= ACTIVITY =
Extract every line from the rows below that contains the word "should", copying each one in full.

Saved data entries

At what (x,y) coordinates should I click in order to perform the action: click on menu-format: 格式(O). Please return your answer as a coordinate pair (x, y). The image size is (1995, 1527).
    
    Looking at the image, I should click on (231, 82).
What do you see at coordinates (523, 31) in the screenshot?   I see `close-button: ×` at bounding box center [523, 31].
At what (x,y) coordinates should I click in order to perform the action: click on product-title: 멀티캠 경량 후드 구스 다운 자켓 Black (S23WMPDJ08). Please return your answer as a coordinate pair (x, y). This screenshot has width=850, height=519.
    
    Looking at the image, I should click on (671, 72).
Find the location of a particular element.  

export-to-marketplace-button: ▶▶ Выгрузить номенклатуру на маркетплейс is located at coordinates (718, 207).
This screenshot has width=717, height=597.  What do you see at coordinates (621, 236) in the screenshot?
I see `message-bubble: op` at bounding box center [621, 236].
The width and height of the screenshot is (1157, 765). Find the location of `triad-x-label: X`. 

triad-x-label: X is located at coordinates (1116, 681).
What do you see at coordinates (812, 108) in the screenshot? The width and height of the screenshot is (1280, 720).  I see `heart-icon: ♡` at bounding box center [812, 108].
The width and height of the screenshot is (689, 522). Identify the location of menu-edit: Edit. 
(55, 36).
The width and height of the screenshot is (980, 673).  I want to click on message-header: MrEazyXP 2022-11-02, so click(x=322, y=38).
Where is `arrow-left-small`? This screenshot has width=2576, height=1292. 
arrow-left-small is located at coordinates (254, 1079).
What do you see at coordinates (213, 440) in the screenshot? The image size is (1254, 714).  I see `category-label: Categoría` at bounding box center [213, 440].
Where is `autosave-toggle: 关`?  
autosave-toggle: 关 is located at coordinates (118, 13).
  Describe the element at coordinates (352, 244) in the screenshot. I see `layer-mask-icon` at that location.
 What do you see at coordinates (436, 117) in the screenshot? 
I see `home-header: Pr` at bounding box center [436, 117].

= REPLY =
At what (x,y) coordinates should I click in order to perform the action: click on menu-format: 格式(O). Please return your answer as a coordinate pair (x, y). The image size is (1995, 1527).
    Looking at the image, I should click on (231, 82).
At what (x,y) coordinates should I click in order to perform the action: click on product-title: 멀티캠 경량 후드 구스 다운 자켓 Black (S23WMPDJ08). Please return your answer as a coordinate pair (x, y). This screenshot has width=850, height=519.
    Looking at the image, I should click on (671, 72).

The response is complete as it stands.